* **Problem description**:
Going through the records that follow, please count the lines with "icon" in them and give only the count.

* **Information given**:
┄┄┄┄┄┄

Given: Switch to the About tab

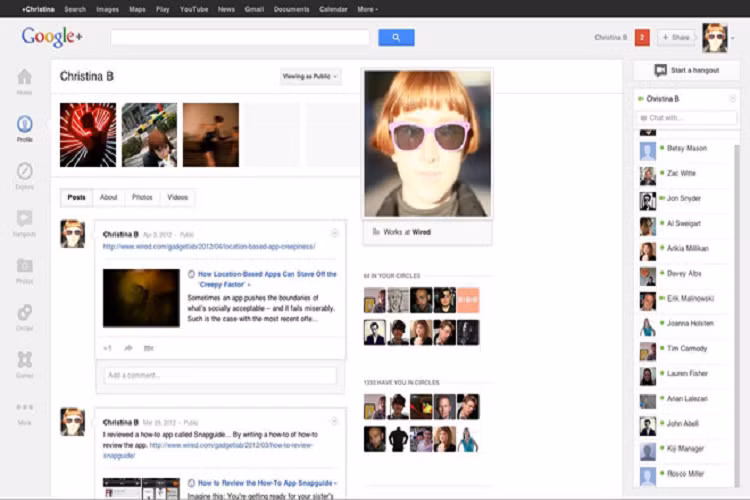Looking at the screenshot, I should click(108, 198).
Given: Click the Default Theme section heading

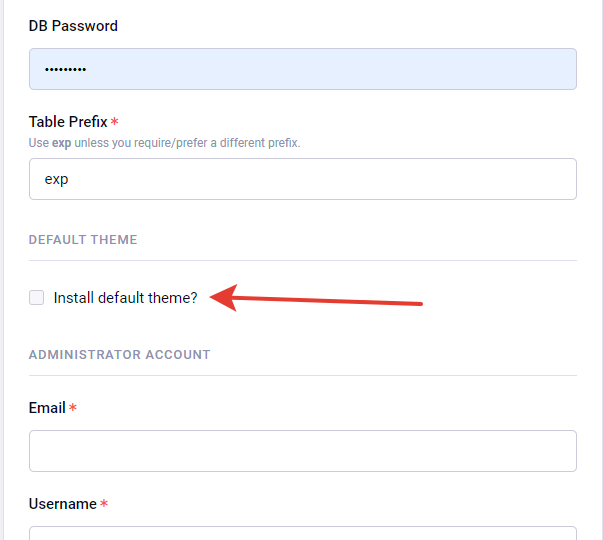Looking at the screenshot, I should pyautogui.click(x=83, y=240).
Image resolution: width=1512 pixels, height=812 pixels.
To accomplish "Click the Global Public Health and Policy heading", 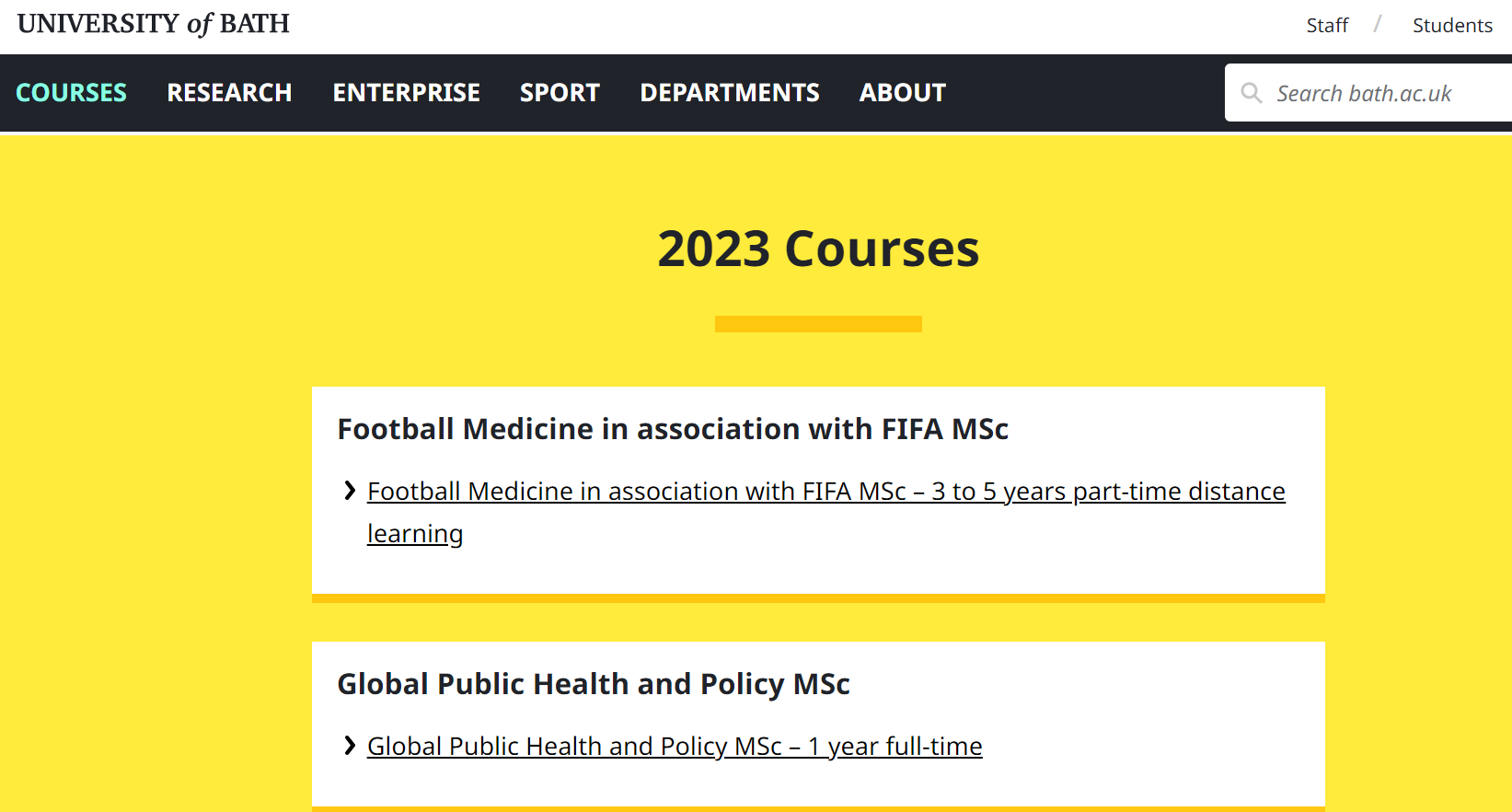I will click(594, 684).
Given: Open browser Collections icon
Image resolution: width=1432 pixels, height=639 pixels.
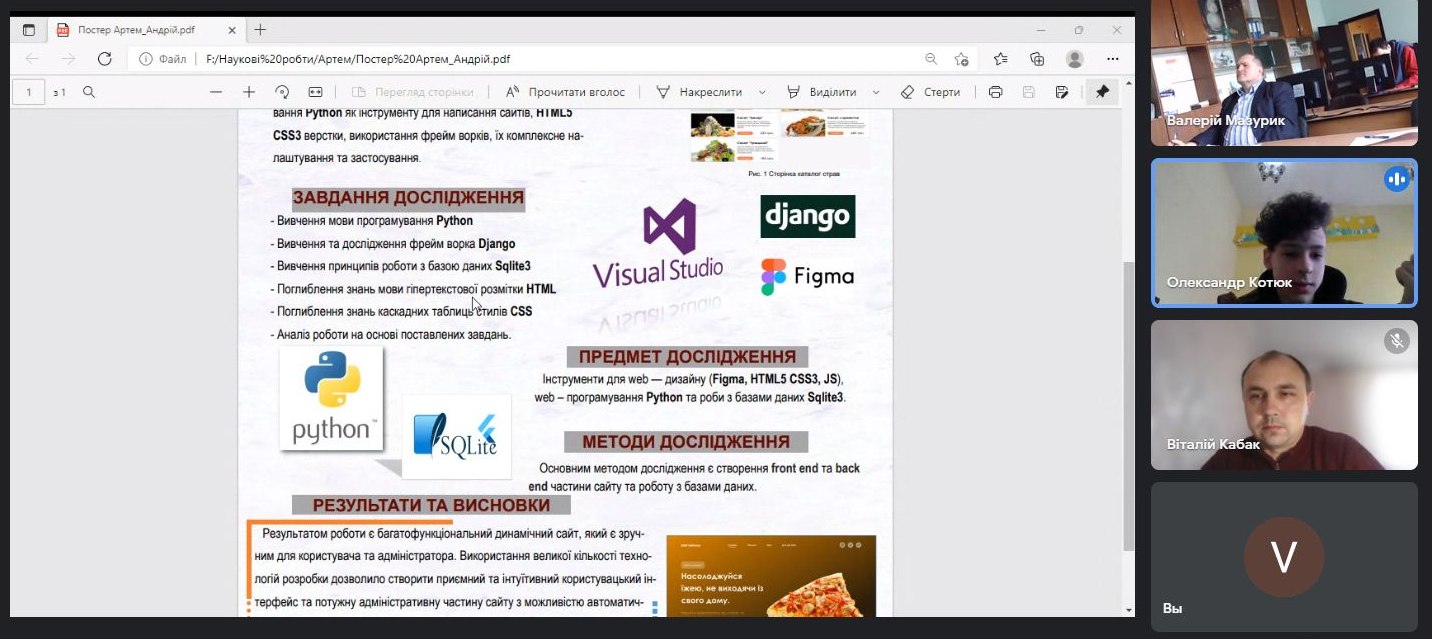Looking at the screenshot, I should tap(1037, 59).
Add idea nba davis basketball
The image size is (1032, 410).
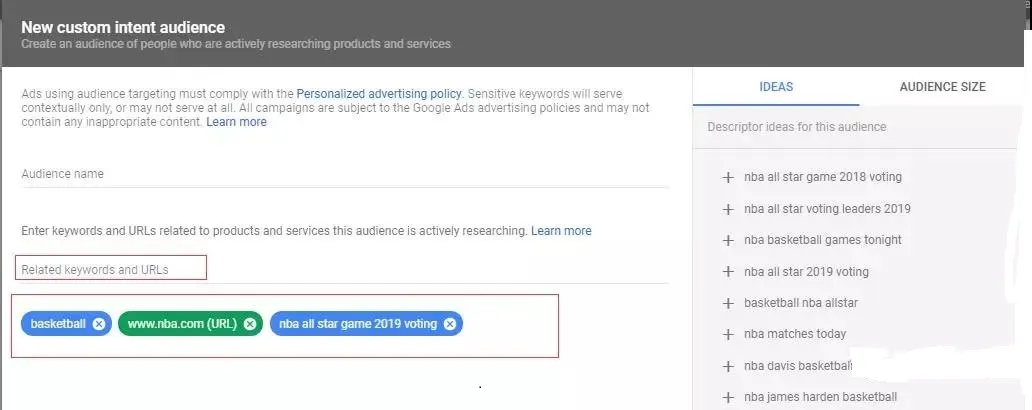pyautogui.click(x=728, y=366)
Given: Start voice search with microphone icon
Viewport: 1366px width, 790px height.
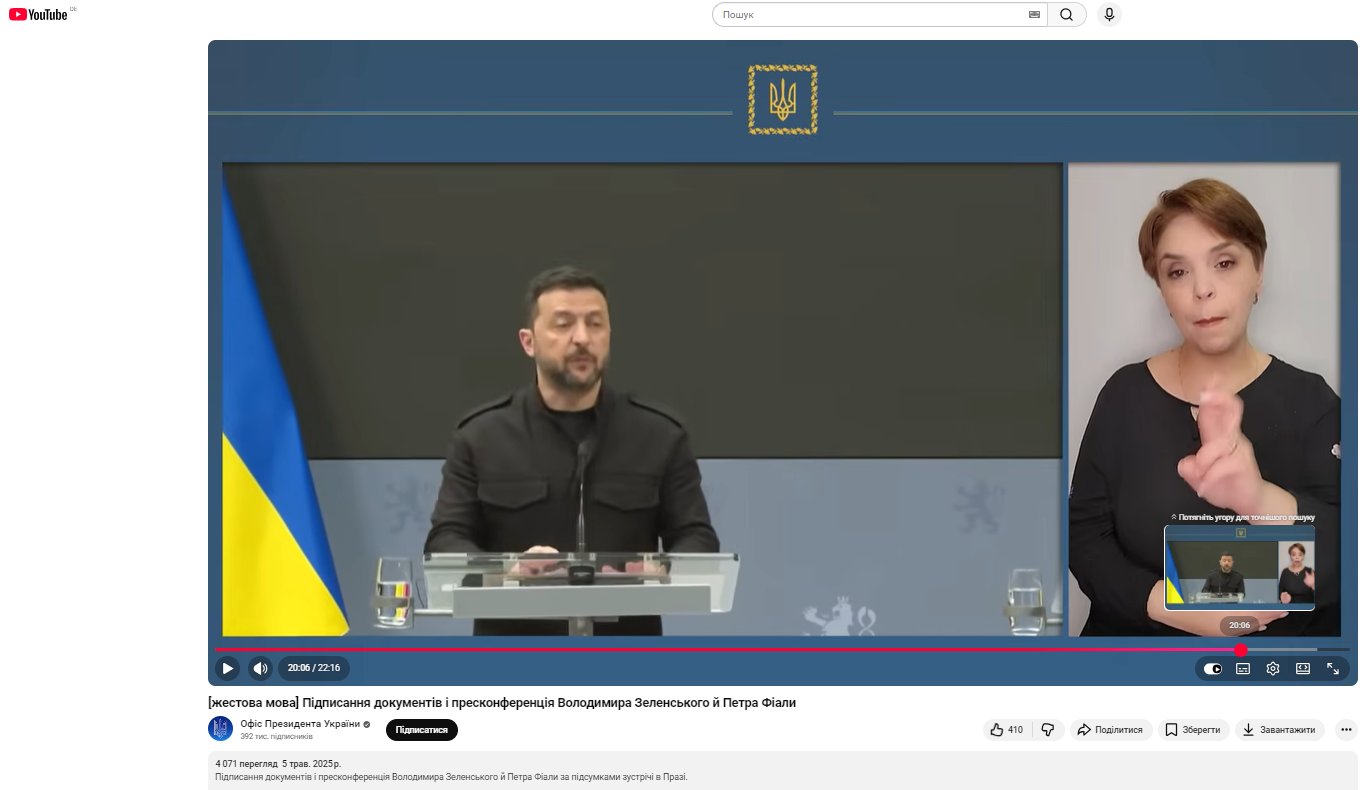Looking at the screenshot, I should click(1108, 15).
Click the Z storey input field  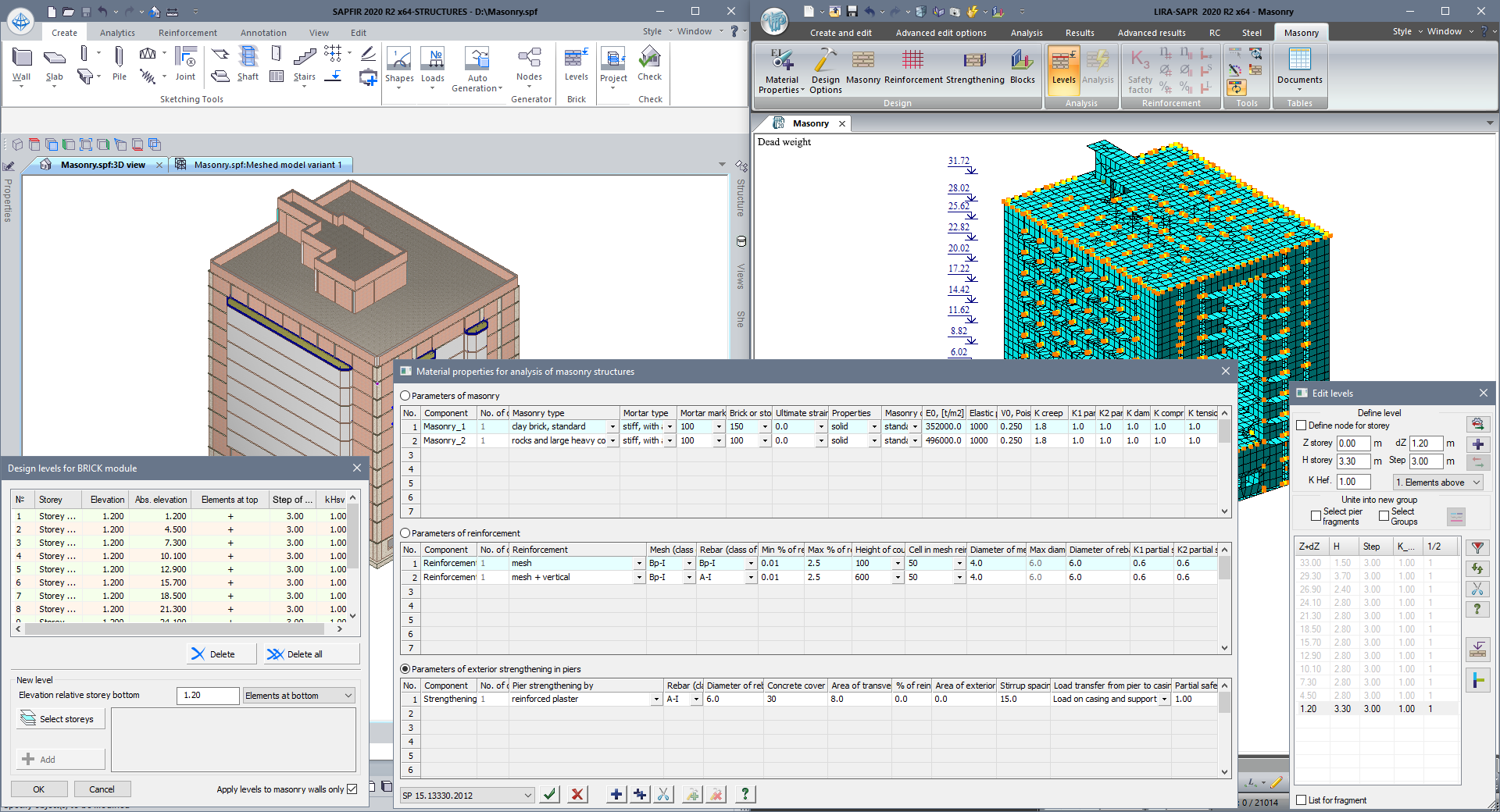coord(1352,443)
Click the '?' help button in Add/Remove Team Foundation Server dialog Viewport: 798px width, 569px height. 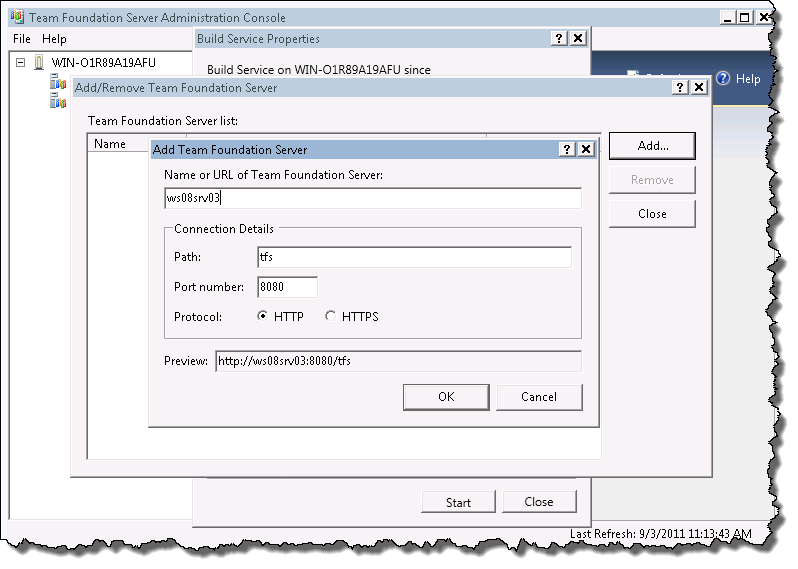click(x=680, y=87)
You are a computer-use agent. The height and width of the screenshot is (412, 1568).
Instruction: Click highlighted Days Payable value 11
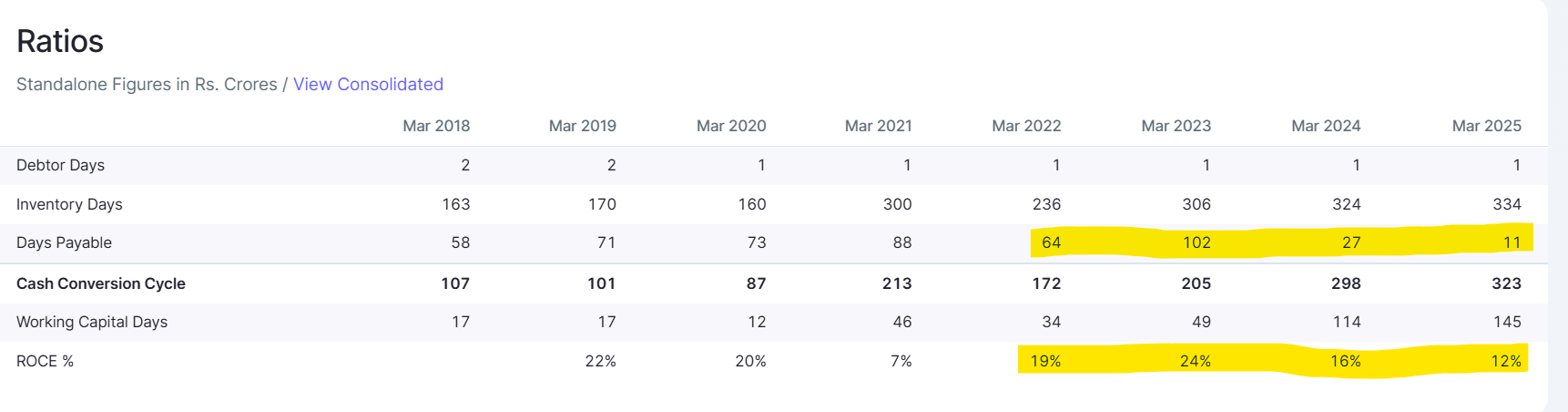[1512, 242]
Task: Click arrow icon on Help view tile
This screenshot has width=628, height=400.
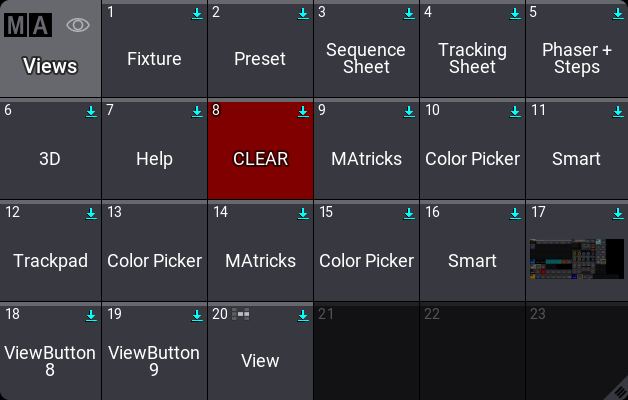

┄┄┄┄┄┄

* **Result**:
3